Material provided Block Start

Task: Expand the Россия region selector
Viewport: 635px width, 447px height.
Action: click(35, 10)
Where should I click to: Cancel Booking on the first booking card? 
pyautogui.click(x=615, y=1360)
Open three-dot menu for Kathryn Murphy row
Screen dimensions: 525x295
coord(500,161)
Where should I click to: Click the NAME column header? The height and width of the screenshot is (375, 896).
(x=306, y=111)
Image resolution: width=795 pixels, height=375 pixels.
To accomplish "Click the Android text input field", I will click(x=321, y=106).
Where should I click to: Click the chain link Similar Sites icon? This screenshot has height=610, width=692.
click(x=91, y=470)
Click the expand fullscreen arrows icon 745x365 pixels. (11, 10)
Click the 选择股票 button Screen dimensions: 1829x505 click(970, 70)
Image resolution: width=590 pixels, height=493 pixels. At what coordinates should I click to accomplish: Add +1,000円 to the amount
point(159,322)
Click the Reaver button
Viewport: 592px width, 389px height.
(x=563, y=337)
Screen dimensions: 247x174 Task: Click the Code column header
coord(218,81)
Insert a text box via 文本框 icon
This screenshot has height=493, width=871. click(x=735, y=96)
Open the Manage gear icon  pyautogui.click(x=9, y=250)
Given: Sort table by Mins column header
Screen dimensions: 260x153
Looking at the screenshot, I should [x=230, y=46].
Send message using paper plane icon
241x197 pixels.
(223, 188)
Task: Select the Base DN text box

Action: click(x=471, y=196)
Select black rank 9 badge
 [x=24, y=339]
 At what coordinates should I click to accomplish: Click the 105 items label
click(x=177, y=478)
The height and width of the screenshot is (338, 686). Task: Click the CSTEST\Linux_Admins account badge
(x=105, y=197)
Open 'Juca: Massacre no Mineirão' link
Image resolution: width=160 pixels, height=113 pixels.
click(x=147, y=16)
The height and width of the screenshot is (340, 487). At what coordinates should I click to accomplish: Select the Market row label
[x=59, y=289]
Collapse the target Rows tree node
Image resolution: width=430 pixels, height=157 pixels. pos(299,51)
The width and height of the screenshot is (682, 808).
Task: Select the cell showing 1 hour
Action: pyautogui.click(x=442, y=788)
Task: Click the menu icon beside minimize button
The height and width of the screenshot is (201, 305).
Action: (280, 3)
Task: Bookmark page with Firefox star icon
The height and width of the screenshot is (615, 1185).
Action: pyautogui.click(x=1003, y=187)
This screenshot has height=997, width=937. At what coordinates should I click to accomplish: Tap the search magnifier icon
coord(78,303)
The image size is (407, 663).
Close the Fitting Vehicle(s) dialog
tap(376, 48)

Material provided Block End

Your instructions => Transcribe the records above exactly, beginning at the line that contains "Image resolution: width=795" and ending with the line that contains "Click the expand", both included, and nothing else.

Final answer =>
Image resolution: width=795 pixels, height=375 pixels.
To accomplish "Click the Android text input field", I will click(x=321, y=106).
Where should I click to: Click the chain link Similar Sites icon? This screenshot has height=610, width=692.
click(x=91, y=470)
Click the expand fullscreen arrows icon 745x365 pixels. (11, 10)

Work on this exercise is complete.